For a given 2 $\times$ 2, unit determinant, complex matrix $S$, define the matrix $\Lambda$ by the following.

$$\Lambda_{\mu \nu}=\frac{1}{2}tr(\sigma_{\mu} S \sigma_{\nu} S^{\dagger})$$

Show that

1. $\Lambda^{T} \eta \Lambda=\eta$
2. $\det \Lambda=1$
3. $\Lambda(S_1) \Lambda(S_2)=\Lambda(S_1 S_2)$

where $\eta=diag(-1, 1, 1, 1)$ , $\sigma_0=I$, and $\sigma_i$ are pauli matrices.

I'm aware of

A simple proof of this equality: $\det_{\mu\nu}\left(\frac 1 2 \text{Tr}\left[A\sigma_\mu A^\dagger \sigma_\nu \right]\right)=1$

https://physics.stackexchange.com/q/619754/209828

The answer in the second link proves property 3.

Also, I did 1 as follows.

For any $2\times 2$ matrix B, $$\sigma_{\mu}tr(\sigma_{\mu}B)=2B$$ where the summation is implied. This can be proved by direct computation. Then $$\sigma_{\mu}\Lambda_{\mu\nu}=S\sigma_{\nu}S^{\dagger}$$ Introduce $a_{\nu}$ and contract with the above and take determinant. $$\det(S\sigma_{\nu}a_{\nu}S^{\dagger})=\det(\sigma_{\nu}a_{\nu})=-\eta_{\mu\nu}a_{\mu}a_{\nu}$$ $$\det(\sigma_{\mu}\Lambda_{\mu\nu}a_{\nu})=-\eta_{\lambda\rho}(\Lambda_{\lambda\mu}a_{\mu} )(\Lambda_{\rho\nu}a_{\nu})$$ Since a is arbitrary, $$\eta_{\mu\nu}=\eta_{\lambda\rho}\Lambda_{\lambda\mu}\Lambda_{\rho\nu}$$ which completes the proof.

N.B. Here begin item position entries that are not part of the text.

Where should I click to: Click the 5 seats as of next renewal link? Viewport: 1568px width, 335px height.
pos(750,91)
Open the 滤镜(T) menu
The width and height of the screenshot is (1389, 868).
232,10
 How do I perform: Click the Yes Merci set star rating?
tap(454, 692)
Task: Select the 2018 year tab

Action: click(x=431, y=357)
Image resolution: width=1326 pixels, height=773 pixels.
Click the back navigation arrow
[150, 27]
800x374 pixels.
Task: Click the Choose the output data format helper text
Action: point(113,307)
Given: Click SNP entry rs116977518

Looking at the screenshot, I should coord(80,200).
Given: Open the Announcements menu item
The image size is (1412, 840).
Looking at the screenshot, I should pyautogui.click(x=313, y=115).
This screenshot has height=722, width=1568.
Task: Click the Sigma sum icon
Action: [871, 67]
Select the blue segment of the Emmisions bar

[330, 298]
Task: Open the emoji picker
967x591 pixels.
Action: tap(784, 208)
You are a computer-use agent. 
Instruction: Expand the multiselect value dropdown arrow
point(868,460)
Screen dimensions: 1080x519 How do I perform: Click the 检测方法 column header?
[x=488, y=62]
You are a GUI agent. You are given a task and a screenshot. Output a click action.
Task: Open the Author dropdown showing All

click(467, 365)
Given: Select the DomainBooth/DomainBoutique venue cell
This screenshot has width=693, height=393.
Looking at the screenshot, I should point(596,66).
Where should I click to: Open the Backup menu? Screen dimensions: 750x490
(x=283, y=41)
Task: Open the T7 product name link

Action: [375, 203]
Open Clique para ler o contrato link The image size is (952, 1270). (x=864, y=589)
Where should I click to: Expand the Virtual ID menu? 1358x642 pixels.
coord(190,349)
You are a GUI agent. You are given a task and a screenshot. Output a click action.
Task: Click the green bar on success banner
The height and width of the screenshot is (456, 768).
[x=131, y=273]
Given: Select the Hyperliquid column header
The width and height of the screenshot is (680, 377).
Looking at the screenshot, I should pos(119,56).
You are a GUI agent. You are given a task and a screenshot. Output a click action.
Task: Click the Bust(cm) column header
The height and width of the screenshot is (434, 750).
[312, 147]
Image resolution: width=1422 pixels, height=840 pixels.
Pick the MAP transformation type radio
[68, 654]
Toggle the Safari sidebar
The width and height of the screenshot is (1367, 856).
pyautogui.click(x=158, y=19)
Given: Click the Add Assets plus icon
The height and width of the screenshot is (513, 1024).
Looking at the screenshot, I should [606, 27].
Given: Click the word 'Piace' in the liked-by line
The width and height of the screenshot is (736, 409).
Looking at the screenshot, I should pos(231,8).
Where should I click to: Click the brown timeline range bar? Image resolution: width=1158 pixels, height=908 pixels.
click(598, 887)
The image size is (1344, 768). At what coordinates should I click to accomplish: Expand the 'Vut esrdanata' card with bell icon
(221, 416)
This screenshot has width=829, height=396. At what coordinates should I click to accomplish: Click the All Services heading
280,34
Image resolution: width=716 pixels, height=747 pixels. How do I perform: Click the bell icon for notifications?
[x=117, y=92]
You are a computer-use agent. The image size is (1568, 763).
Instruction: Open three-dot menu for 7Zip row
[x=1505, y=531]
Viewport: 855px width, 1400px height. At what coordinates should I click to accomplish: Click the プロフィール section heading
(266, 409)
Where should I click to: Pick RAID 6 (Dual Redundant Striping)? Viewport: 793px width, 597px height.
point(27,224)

Now my question is how to prove $\det \Lambda=1$. (It suffices to prove $\det \Lambda >0$ as 1 indicates $\det \Lambda=\pm 1$) The answer seemes to be provided in the first link above but I cannot understand from the beginning.

Answer 1

The second property can be proven by using vectorization to convert the trace into a Kronecker product, which has a simple determinant ($\tau_\alpha = \sigma_\alpha/\sqrt{2}$):

\begin{align*} \Lambda_{\mu\nu} &= \mathrm{tr}(A\tau_\mu A^\dagger \tau_\nu),\\ &= \mathrm{vec}(\tau_\mu)^\dagger \mathrm{vec}\left(A^\dagger\tau_\nu A\right),\\ &= \mathrm{vec}(\tau_\mu)^\dagger\left(A^\mathrm{T}\otimes A^\dagger\right)\mathrm{vec}\left(\tau_\nu\right).\end{align*}

This shows that $\Lambda_{\alpha\beta}$ are the coefficients of $A^\mathrm{T}\otimes A^\dagger$ in the (orthonormal) basis given by ${\mathrm{vec}(\tau_\alpha)}$. Given that the determinant is basis independent:

\begin{align*} \mathrm{det}(\Lambda) &= \mathrm{det}\left(A^\mathrm{T}\otimes A^\dagger\right) = \mathrm{det}(A^\mathrm{T})^2\mathrm{det}(A^\dagger)^2 = |\mathrm{det}(A)|^4. \end{align*}

The second property then follows for $\mathrm{det}(A)=1$.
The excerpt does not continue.